Monday, June 25, 2007

Delanceyplace.com 06/25/07-Muslims, Greeks, and Distillation

In today's excerpt--at the end of the first millennium CE, it is the Muslims who save the wisdom of the ancient Greeks for the Western world, and--among many other things--apply the process of distillation to wine thus creating the distilled spirits that become so widely consumed in the West. The Arabic influence of this period shows up in such words as algebra and alcohol:

"At the close of the first millennium AD, the greatest and most cultured city in western Europe was not Rome, Paris, or London. It was Cordoba, the capital of Arab Andalusia, in what is now southern Spain. There were parks, palaces, paved roads, oil lamps to light the streets, seven hundred mosques, three hundred public baths, and extensive drainage and sewage systems. Perhaps most impressive of all was the public library, completed around 970 CE and containing nearly half a million books--more books than any other European library, or indeed most European countries. And it was merely the largest of seventy libraries in the city. No wonder Hroswitha, a tenth-century German chronicler, described Cordoba as 'the jewel of the world.'

"Cordoba was only one of the great centers of learning within the Arab world, a vast dominion that stretched at its height from the Pyrenees in France to the Pamir Mountains in Central Asia, and as far south as the Indus Valley in India. At a time when the wisdom of the Greeks had been lost in most of Europe, Arab scholars in Cordoba, Damascus, and Baghdad were building on knowledge from Greek, Indian, and Persian sources to make further advances in such fields as astronomy, mathematics, medicine, and philosophy. They developed the astrolabe, algebra, and the modern numeral system, pioneered the use of herbs as anesthetics, and devised new navigational techniques based on the magnetic compass (from China), trigonometry, and nautical maps. Among their many achievements, they also refined and popularized a technique that gave rise to a new range of drinks: distillation.
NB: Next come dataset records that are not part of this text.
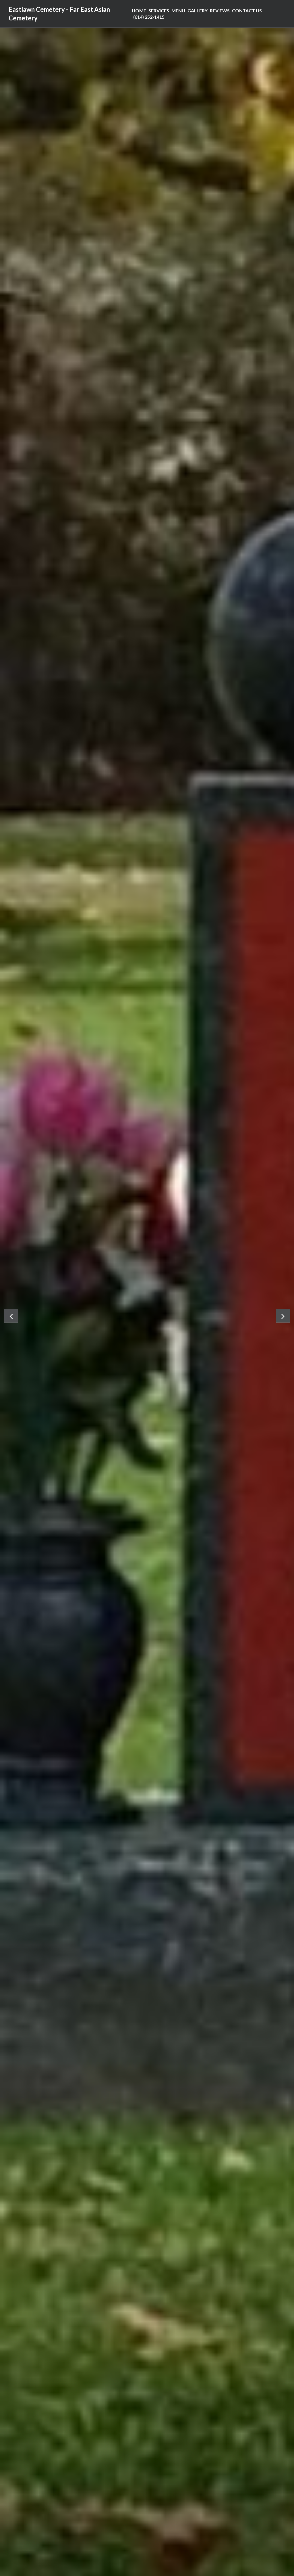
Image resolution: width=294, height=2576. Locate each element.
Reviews (220, 10)
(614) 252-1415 (149, 17)
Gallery (197, 10)
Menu (178, 10)
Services (158, 10)
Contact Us (247, 10)
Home (139, 10)
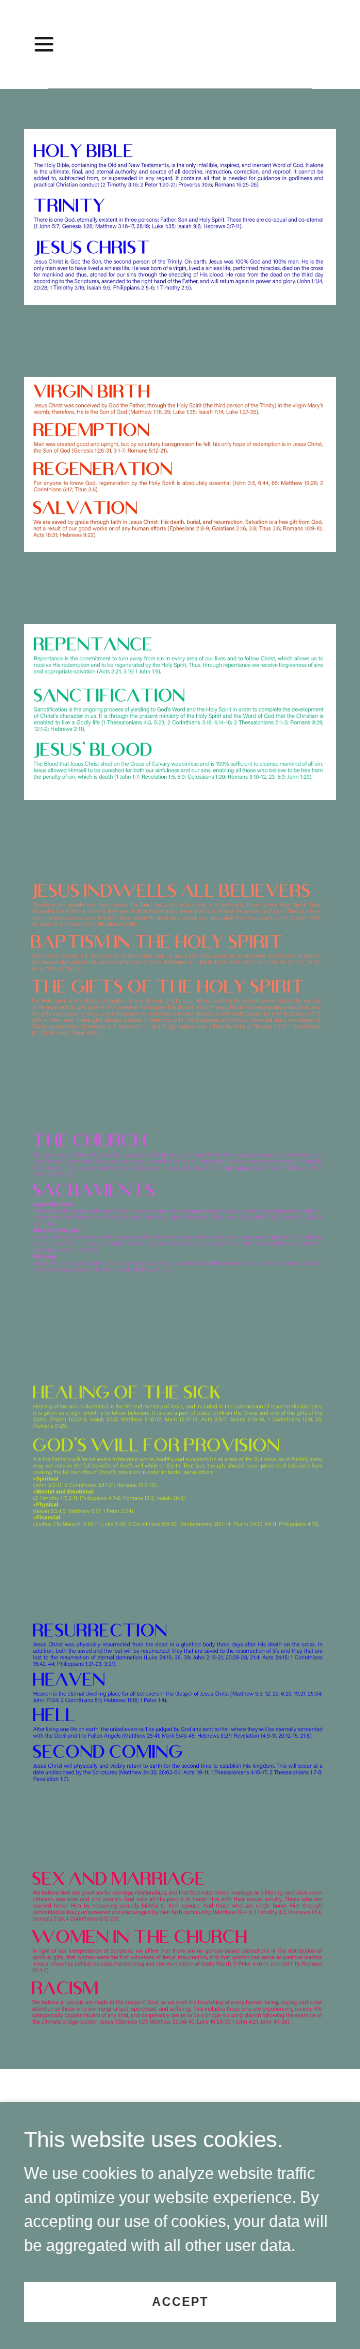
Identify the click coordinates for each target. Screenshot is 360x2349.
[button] (59, 44)
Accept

"Simple distillation equipment dating back to the fourth millennium BCE has been found in northern Mesopotamia, where, judging from later cuneiform inscriptions, it was used to make perfumes. ... But it was only later, starting in the Arab world, that distillation was routinely applied to wine, notably by the eighth-century Arab scholar Jabir ibn Hayyan, who is remembered as one of the fathers of chemistry. ... Knowledge of distillation was one of the many aspects of the ancient wisdom that was preserved and extended by Arab scholars, and, having been translated from Arabic into Latin, helped to rekindle the spirit of learning in Western Europe. ... The modern word alcohol illuminates the origins of distilled alcoholic drinks in the laboratories of Arab alchemists. It is descended from al-koh'l, the name given to the black powder of purified antimony, which was used as a cosmetic to paint or stain the eyelids. The term was used more generally by alchemists to refer to other highly purified substances, including liquids, so that distilled wine later came to be known in English as 'alcohol of wine.' ... The abstemious Arab scholars who first distilled wine regarded the result as ... a medicine, rather than an everyday drink. Only when knowledge of distillation spread into Christian Europe did distilled spirits become more widely consumed.

Tom Standage, A History of the World in Six Glasses, Walker, 2005, 93-97.